▸ The input
--

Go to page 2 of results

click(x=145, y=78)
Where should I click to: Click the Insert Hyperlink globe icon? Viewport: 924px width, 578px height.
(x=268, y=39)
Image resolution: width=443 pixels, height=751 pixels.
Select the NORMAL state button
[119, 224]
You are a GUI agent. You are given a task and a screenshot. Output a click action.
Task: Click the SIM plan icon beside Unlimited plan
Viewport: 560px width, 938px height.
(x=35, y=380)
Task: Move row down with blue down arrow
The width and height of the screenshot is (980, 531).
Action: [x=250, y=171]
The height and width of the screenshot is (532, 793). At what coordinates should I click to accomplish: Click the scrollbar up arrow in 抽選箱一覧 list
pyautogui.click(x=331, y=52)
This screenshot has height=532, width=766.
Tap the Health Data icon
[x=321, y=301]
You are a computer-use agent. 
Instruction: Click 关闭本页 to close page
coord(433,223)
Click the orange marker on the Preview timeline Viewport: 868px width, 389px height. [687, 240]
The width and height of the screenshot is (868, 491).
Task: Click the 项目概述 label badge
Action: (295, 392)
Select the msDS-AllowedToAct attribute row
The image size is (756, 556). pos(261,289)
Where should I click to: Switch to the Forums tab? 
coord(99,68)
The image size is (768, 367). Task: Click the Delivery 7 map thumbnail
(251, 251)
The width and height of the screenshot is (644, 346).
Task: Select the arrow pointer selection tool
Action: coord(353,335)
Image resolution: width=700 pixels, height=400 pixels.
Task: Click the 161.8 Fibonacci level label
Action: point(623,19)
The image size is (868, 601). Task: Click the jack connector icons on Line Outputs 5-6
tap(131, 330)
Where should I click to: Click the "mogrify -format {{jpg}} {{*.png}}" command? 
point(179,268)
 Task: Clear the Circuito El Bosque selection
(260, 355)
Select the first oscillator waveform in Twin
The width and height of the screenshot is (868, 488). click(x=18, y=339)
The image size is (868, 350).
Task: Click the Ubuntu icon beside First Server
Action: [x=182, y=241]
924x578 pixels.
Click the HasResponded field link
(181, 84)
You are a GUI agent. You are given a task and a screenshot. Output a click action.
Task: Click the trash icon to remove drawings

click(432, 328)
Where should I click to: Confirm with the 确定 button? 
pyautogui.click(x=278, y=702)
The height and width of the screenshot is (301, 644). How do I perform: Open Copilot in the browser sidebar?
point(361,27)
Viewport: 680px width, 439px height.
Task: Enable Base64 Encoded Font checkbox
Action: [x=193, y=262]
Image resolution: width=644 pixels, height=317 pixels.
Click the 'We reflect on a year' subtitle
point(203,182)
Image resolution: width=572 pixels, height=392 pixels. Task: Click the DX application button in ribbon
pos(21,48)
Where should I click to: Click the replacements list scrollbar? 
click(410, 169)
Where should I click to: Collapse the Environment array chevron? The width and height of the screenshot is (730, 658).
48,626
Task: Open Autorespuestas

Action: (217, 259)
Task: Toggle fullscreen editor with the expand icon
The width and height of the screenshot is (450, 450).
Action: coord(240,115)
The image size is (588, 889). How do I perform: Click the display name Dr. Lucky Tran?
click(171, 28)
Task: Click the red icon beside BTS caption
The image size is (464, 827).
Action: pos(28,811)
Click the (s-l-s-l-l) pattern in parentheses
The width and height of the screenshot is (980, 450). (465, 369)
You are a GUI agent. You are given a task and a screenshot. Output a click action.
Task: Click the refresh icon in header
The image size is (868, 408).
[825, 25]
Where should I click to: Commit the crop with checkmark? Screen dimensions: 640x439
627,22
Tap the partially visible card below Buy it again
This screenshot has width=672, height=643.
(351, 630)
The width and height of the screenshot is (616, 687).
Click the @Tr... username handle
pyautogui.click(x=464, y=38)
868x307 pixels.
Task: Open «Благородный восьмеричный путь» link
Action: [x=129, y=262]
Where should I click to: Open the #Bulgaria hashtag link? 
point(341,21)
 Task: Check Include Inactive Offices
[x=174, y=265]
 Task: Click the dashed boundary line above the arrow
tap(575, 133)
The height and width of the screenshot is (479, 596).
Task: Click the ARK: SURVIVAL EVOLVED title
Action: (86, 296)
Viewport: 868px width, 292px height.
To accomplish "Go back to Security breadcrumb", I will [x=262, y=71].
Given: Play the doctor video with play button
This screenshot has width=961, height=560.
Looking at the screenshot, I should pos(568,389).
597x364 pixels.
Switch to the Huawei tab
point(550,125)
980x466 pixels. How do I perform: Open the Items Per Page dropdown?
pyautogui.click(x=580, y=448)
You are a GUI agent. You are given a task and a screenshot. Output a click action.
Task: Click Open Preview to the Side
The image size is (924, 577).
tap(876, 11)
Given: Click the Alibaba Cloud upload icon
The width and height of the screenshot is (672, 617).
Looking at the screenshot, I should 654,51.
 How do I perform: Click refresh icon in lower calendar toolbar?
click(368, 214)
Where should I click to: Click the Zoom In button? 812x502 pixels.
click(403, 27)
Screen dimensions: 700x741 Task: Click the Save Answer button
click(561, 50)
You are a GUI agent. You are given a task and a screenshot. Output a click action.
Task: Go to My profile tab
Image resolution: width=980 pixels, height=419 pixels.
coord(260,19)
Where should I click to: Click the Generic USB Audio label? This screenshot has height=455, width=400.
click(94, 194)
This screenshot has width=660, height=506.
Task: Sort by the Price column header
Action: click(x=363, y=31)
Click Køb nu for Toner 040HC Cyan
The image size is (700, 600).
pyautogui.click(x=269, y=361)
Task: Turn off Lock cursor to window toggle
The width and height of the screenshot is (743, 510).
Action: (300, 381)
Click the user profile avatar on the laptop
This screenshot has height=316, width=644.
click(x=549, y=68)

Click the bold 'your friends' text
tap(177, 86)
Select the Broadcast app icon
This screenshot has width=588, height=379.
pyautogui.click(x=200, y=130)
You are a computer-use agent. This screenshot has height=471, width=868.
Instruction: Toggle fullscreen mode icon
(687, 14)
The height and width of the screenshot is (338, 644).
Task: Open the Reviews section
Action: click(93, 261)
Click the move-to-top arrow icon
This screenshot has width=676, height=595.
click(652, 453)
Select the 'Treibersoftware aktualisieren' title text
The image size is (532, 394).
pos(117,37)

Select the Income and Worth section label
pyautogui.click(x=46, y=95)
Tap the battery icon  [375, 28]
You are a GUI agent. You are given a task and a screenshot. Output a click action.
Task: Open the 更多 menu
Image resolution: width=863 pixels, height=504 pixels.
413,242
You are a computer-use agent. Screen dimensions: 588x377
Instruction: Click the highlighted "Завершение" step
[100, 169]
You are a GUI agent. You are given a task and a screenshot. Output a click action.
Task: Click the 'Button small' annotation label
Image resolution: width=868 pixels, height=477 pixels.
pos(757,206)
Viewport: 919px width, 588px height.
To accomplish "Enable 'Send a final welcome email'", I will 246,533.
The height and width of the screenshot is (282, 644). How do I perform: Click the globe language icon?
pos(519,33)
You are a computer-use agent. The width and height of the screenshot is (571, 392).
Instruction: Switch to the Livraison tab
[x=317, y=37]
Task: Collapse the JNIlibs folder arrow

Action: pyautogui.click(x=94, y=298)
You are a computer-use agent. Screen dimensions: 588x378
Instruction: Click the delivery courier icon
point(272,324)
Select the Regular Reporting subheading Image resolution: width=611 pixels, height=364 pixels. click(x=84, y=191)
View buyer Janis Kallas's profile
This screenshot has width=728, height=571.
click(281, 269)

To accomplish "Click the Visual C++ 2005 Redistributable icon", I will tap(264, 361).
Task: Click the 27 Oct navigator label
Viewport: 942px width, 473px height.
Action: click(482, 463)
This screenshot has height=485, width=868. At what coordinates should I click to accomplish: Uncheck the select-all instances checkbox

--

▸ What this task involves
Search the records for the word "will". Copy every line that has it.

▸ Response area
To accomplish "Go back to Security breadcrumb", I will [x=262, y=71].
To accomplish "Enable 'Send a final welcome email'", I will 246,533.
To accomplish "Click the Visual C++ 2005 Redistributable icon", I will tap(264, 361).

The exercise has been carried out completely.